● **Material provided**
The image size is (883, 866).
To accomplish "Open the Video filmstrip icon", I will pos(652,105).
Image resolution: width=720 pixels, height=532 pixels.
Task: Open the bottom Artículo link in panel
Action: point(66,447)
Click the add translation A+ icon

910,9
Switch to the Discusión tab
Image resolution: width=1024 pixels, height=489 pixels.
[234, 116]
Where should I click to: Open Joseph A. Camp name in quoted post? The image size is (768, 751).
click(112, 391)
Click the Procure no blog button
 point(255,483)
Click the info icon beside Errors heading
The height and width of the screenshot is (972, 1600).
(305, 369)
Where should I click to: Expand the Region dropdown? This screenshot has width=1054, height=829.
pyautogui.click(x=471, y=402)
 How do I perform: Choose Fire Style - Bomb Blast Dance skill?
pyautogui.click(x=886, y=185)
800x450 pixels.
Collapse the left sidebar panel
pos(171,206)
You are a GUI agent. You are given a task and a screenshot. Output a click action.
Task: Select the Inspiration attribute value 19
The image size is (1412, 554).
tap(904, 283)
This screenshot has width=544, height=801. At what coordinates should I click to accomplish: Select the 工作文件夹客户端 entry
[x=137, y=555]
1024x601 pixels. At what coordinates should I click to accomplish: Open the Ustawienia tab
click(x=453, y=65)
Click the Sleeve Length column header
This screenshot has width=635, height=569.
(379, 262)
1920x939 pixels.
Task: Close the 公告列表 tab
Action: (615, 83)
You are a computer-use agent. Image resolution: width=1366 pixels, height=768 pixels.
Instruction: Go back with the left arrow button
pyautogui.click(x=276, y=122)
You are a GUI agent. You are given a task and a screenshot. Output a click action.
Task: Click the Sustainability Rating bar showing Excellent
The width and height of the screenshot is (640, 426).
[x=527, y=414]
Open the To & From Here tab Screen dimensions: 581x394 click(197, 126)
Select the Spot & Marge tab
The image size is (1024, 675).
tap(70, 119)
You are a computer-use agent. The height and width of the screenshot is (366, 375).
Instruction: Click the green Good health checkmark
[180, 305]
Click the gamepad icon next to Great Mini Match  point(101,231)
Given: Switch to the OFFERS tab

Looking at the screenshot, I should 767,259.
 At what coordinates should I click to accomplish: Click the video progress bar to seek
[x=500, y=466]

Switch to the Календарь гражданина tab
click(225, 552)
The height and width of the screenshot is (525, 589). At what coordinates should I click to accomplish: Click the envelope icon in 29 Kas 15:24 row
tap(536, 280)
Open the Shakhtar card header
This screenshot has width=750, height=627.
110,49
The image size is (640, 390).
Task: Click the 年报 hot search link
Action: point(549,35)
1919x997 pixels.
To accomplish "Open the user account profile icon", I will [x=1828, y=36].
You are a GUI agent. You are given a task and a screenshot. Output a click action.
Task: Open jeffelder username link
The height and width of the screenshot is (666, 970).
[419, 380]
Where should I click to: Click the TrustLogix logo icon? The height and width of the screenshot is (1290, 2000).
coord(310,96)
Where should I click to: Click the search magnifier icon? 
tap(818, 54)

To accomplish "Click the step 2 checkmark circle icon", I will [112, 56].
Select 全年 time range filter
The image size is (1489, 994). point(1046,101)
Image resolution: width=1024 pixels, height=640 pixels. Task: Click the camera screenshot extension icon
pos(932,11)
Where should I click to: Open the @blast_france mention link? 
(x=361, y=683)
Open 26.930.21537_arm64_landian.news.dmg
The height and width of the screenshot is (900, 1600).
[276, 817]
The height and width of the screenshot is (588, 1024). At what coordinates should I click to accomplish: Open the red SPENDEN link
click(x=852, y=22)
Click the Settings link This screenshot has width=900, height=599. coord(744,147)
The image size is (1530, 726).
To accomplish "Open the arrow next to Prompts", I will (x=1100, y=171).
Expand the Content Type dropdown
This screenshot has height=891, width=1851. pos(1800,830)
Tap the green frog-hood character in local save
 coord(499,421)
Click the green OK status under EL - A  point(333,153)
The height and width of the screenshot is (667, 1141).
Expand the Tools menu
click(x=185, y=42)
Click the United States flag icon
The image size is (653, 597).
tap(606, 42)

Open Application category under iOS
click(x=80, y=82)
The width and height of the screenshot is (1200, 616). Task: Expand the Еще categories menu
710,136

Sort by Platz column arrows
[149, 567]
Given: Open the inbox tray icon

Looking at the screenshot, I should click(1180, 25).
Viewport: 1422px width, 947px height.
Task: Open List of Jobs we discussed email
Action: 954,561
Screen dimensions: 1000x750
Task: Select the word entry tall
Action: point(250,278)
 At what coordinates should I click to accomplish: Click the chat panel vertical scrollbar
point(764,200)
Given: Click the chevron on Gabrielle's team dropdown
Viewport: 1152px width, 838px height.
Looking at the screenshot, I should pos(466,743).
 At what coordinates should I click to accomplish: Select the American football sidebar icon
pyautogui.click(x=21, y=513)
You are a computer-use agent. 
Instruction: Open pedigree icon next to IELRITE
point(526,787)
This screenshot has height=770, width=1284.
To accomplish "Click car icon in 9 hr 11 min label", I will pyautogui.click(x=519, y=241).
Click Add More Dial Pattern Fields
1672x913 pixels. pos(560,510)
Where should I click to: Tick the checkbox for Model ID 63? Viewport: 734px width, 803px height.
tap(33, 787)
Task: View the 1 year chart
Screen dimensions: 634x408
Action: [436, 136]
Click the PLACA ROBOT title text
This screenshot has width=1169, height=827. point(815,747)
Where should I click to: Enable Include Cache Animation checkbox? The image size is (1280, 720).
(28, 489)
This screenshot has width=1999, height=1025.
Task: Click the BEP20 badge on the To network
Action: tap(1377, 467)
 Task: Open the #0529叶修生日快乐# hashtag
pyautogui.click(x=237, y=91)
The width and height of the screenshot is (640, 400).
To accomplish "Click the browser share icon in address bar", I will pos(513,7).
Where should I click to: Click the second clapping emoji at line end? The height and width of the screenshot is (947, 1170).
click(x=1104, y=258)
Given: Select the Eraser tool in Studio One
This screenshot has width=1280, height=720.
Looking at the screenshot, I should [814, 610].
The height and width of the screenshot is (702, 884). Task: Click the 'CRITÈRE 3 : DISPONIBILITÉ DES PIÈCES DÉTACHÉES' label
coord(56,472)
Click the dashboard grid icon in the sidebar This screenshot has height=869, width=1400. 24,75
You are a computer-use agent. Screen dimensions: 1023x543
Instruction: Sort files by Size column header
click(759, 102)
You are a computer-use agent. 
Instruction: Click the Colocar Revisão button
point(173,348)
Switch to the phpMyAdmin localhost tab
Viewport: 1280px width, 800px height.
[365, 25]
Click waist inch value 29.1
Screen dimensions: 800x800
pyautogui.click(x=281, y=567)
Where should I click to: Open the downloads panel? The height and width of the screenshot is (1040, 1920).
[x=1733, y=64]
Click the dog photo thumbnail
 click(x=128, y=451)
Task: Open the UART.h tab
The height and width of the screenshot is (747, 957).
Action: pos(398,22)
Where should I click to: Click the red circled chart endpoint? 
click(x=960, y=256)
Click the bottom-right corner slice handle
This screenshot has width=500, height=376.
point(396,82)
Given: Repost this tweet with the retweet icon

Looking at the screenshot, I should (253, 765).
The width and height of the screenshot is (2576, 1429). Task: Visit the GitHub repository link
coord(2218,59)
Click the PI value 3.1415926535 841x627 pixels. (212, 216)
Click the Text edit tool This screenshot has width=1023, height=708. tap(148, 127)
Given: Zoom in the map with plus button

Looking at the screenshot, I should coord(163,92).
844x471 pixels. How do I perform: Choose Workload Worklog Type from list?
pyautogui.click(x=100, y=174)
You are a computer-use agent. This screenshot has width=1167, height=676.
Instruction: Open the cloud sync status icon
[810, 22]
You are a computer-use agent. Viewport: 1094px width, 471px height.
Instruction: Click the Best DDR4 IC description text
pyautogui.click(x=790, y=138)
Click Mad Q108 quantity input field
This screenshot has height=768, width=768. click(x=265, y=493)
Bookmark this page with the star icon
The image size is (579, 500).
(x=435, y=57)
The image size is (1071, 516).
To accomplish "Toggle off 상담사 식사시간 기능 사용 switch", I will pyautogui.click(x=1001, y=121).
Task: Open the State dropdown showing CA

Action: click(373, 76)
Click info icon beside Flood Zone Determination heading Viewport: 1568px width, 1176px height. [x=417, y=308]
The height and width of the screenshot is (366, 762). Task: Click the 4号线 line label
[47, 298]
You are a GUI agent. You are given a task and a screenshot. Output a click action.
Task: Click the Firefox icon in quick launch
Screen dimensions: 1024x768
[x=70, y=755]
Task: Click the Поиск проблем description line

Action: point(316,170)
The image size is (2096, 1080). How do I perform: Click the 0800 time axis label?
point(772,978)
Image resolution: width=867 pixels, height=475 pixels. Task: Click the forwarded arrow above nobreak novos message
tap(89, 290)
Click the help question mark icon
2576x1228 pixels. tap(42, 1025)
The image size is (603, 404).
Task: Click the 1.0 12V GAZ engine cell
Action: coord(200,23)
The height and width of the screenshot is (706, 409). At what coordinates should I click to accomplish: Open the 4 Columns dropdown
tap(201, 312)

● **About this task**
From the entries above, extract only the lines running from the one containing "Click waist inch value 29.1" through the one containing "Task: Open the UART.h tab", inclusive.

● **Solution for this problem**
Click waist inch value 29.1
Screen dimensions: 800x800
pyautogui.click(x=281, y=567)
Where should I click to: Open the downloads panel? The height and width of the screenshot is (1040, 1920).
[x=1733, y=64]
Click the dog photo thumbnail
 click(x=128, y=451)
Task: Open the UART.h tab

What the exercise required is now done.